Web services and BPM can provide substantial benefits independent of each other, but because they both address problems and possibilities inherent in Web-based software, using them in tandem may allow companies to extract far more value from Internet connectivity. The Web can unite all the workers and departments that may be involved in a given process. If several applications are needed to address that process, BPM tools can integrate them at the programming interface and messaging levels, and Web services standards can make sure the data passes between them smoothly.

Once integrated, much of the grunt work associated with a given task can be automated. Today, the synapse between one software program and another is often a human being, one engaged in some tedious manual process. At Minneapolis-based Xcel Energy Inc., for example, the "affiliate billing" function, in which various operating companies are billed for their respective shares of operating expenses, processes 450,000 transactions a month. While the enterprise resource planning system can handle much of the work, director of financial systems Ken Ellgen says that IT and accounting staff had to submit the batch jobs, review them, and pass them through, which amounted to some very expensive baby-sitting.

So the company is piloting BPM tools from Nobilis Software Inc., which in turn rely on Web services standards to integrate several applications into a seamless and largely automated billing process, one that frees up staffers to focus on exceptions versus routine processing. The software uses a drag-and-drop interface to create a flowchart of how work gets done: what applications, what data, what people, and so on. Once the process is captured, it can be automated; the applications it relies on are integrated and work is routed to the appropriate department. If Xcel decides to do things differently, a business user simply redraws the map to reflect the new rules, and the underlying technology makes the necessary changes (that is, it "manages" the business process, hence the not-intuitively-obvious term BPM).

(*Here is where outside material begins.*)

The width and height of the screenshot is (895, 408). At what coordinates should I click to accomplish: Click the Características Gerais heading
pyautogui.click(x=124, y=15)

If the pilot fares well, Ellgen sees plenty of potential for a combined BPM/Web services approach to software elsewhere in the company. "We have many processes that need to run in batch mode, and that's where automation can really help," he says. "We're also moving to as many Web-based applications as we can, and we need technology that will connect them quickly and allow data to pass between them with no problems." E-procurement, customer relationship management, and employee self-serve applications also loom as major Web-based initiatives for Xcel, he says.

Hiding the Complexity
As another example of the power of Web services and BPM, consider an expense report built using both: a user creates the same sort of map or flowchart that the finance department at Xcel created, only this time it captures travel expenses and routes them for approval and payment. It may incorporate a currency converter, a useful if ancillary function that certainly no IT department wants to build. In Nobilis's case, such an application could tap a currency converter that resides at IBM; the figure in question would be passed to IBM, translated, and returned to the application, and processing would continue automatically.